Thank God for the FED! They have protected the dollar since 1913. In constant dollars the current Dollar probably buys what cost a penny in 1913.
 
Quote from Daal:

The US had bubbles and recessions before 1913. Can someone inform Paul of this?
Oh I forget, Greenspan already told him that in a Congress hearing years ago but it entered one ear and came out in the other

It seems that he worships Murray Rothbard and Mises too much to a point where he cant possibly see how they could ever make a mistake

Their were two central banks in the US before 1913 as well. The First and the Second Nat'l banks of the United States.

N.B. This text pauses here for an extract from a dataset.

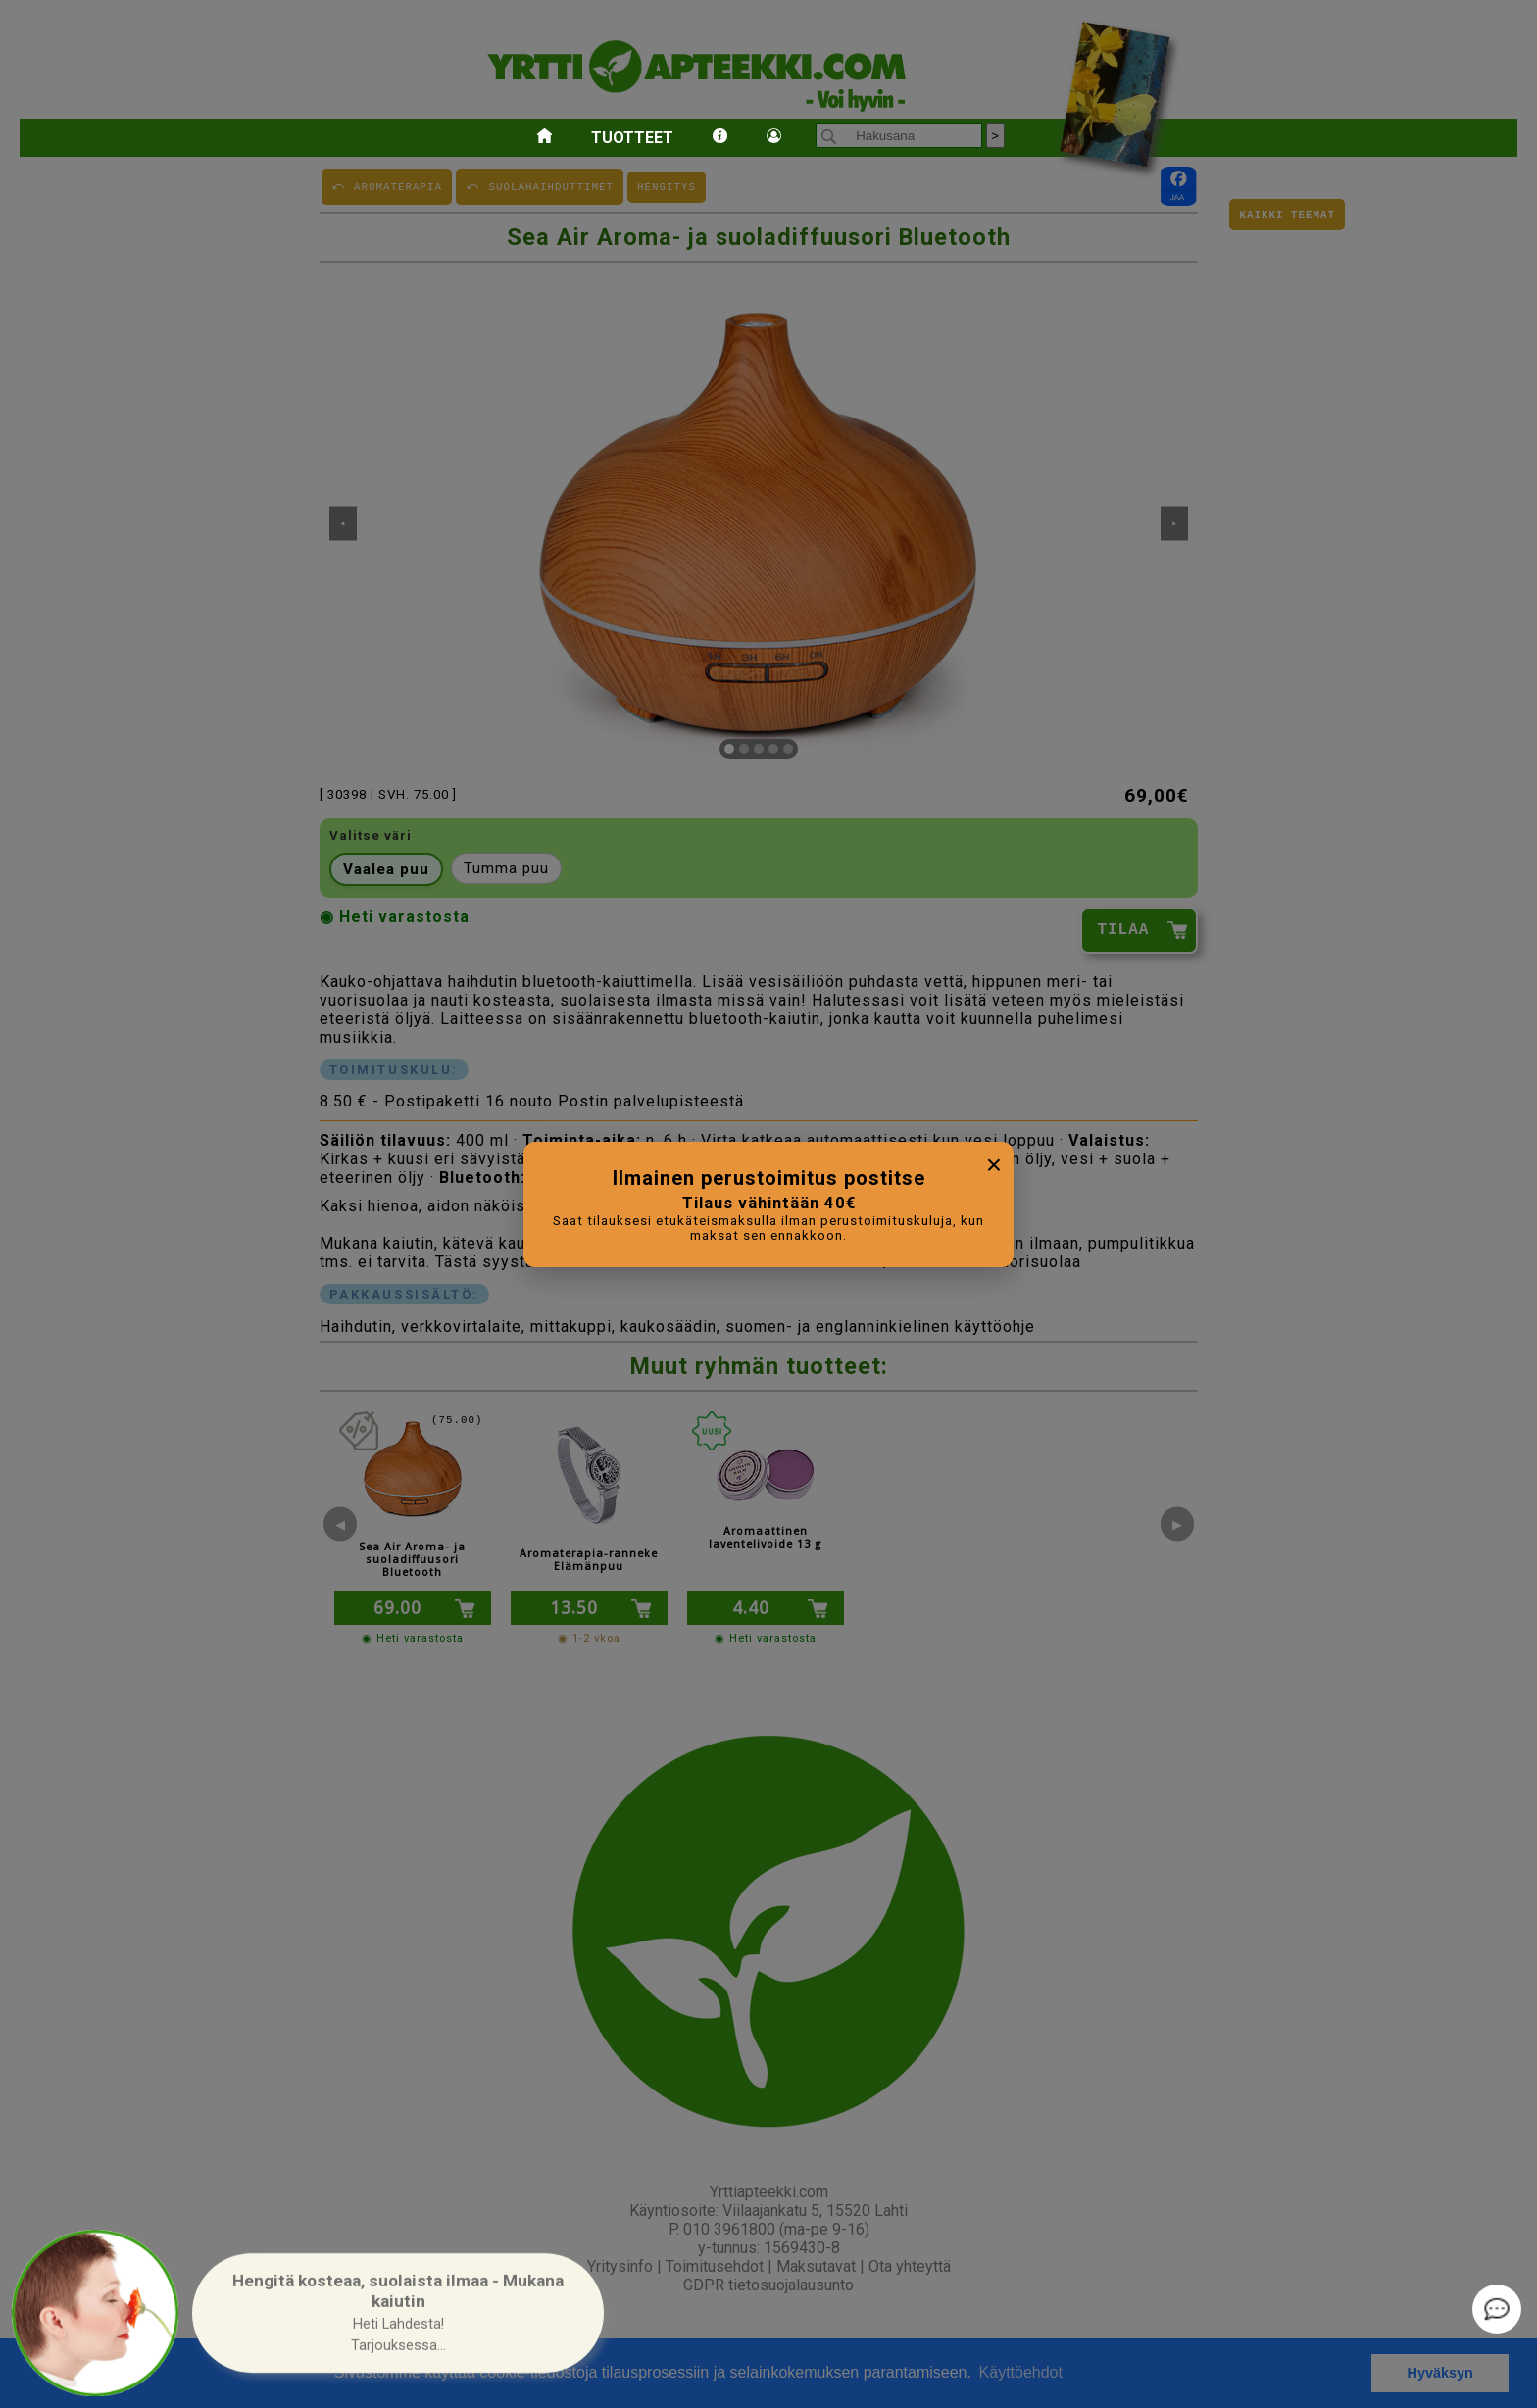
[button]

http://en.wikipedia.org/wiki/History_of_central_banking_in_the_United_States
 
You know I've been trying to understand that argument, what exactly do you guys view a 'recession' as? Because to be quite honest I don't think banks failing because of bad debt on their own can be considered that, when you have a gigantic collapse like the one the U.S is facing however.
 
Quote from Random.Capital:

This is so clearly contradicted by actual history that it baffles me how it can get repeated so often.

Non-fiat currencies do NOT have fewer bubbles, and they do NOT restrain governments to "spend within their means".
Only because no regime can be trusted to print just enough money to reflect the amount in gold reserves.

A fiat currency system can work, but someone needs to tell congress that they can't have anymore money.